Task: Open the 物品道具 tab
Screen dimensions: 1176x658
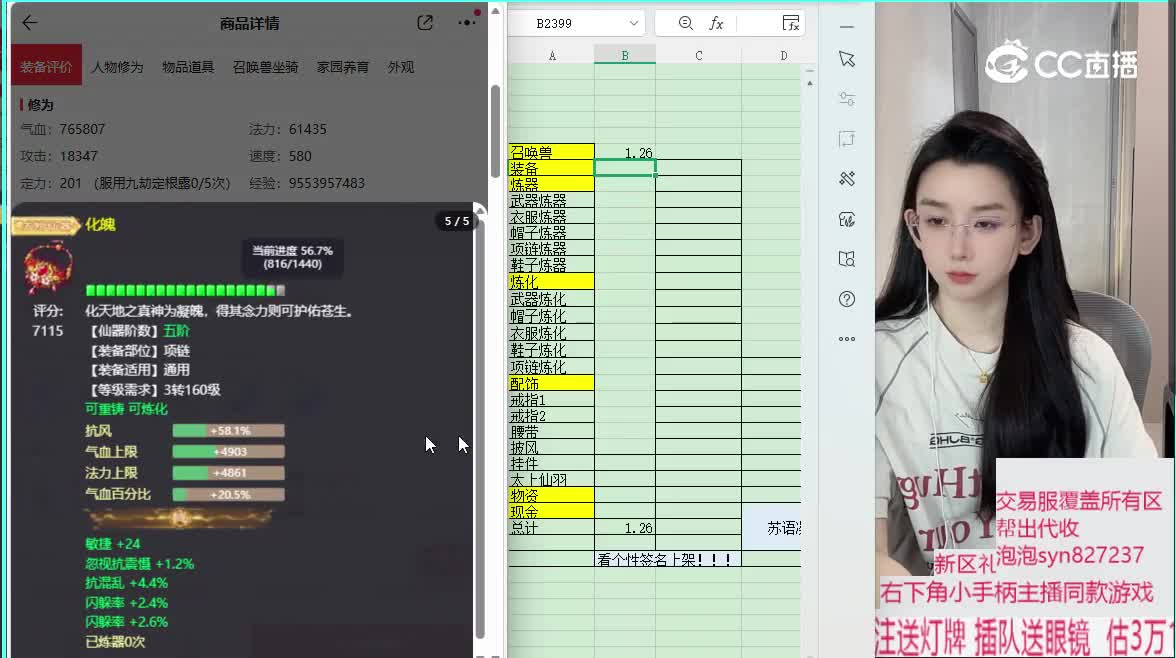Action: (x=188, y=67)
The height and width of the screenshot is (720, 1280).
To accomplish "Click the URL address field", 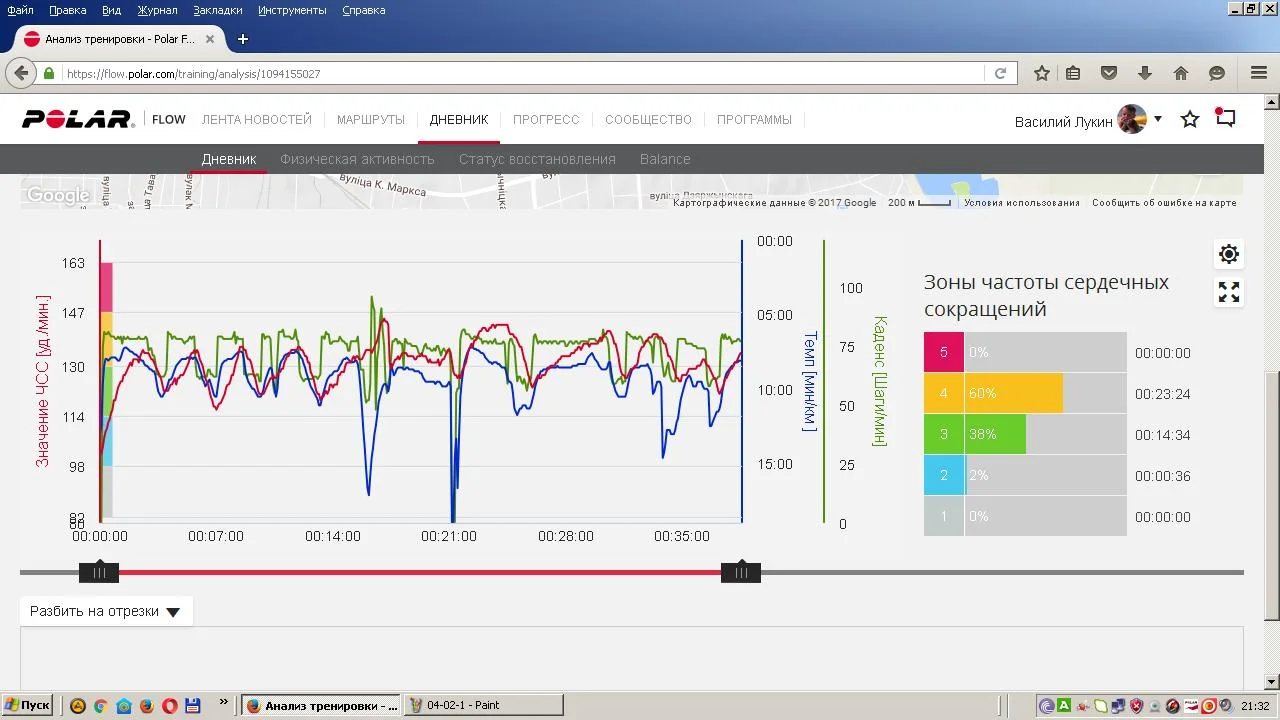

**EXERCISE GOAL**
The reply should repeat the data in full, exactly as given, and contain no pictures.

**EXERCISE ANSWER**
Task: Open the 物品道具 tab
Screen dimensions: 1176x658
Action: (x=188, y=67)
The height and width of the screenshot is (720, 1280).
To accomplish "Click the URL address field", 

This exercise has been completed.